Two educators serve in the Florida Senate. Both will sit on at least one education-related committee for the upcoming 2021 legislative session.
But they will be outnumbered by lawyers and businesspeople, who also have the larger representation in the upper chamber.
Five of the 10-member Education Committee, which reviews policy issues, are attorneys. The nine-member Education Appropriations subcommittee is a bit more balanced, with three legal professionals.
Republicans, who hold the majority in the Senate, also keep an edge on each committee, though Democrat Shevrin Jones — one of the two educators — was named vice chairman of the policy panel.

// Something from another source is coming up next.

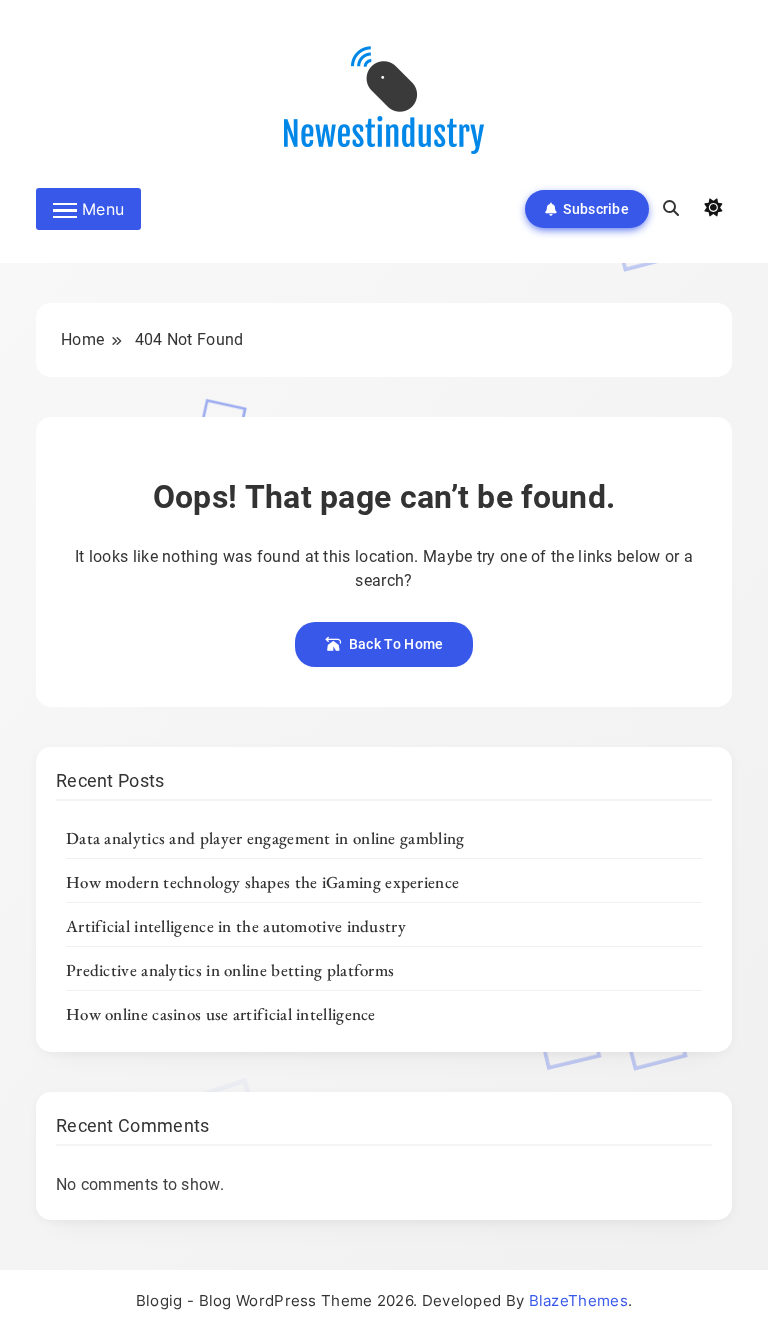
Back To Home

The other educator, Hialeah Republican Manny Diaz Jr., will be vice chairman of the appropriations subcommittee while also serving on the policy committee.
So who’s on each? Here’s the rundown:
Education — Joe Gruters, R-Sarasota, CPA (chairman); Jones; Lori Berman, D-Boynton Beach, attorney; Jennifer Bradley, R-Orange Park, attorney; Doug Broxson, R-Pensacola, insurance; Diaz; Travis Hutson, R-Palm Coast, real estate developer; Kathleen Passidomo, R-Naples, attorney; Tina Polsky, D-Boca Raton, attorney; Perry Thurston, D-Fort Lauderdale, attorney
Education Appropriations — Broxson (chairman); Diaz; Janet Cruz, D-Tampa, optician; Audrey Gibson, D-Jacksonville, paralegal; Gruters; Hutson; Passidomo; Polsky; Tom Wright, R-Port Orange, retired businessman
Some of the names are more familiar than others to Tallahassee education watchers.
Diaz has been perhaps the most prominent Republican on the topic in recent years, spearheading several initiatives supported by the governor’s office. An administrator of a college associated with a charter school firm, he has backed legislation expanding vouchers, charters and choice. He recently has signaled support for education savings accounts.
He’s far from the only one to be active on the issue, though. Passidomo recently chaired the appropriations subcommittee, and has been a prominent advocate of mental health supports in schools. Cruz — a holdover from the past Education Committee along with Diaz and Berman — has pushed to bar for-profit charter schools from operating in the state, and supported such ideas as allowing students to take state exams in their native language if not fluent in English. Gibson took strong stands on education matters during her stint as minority leader, including offering a proposal counter to the governor’s on teacher and school employee pay.
Broxson hasn’t always been involved much in education debates. But he was prominent during the discussion of controversial HB 7069 in 2017, when opponents of the measure had hoped he might help them kill it. He raised concerns about the bill but ultimately didn’t vote against it.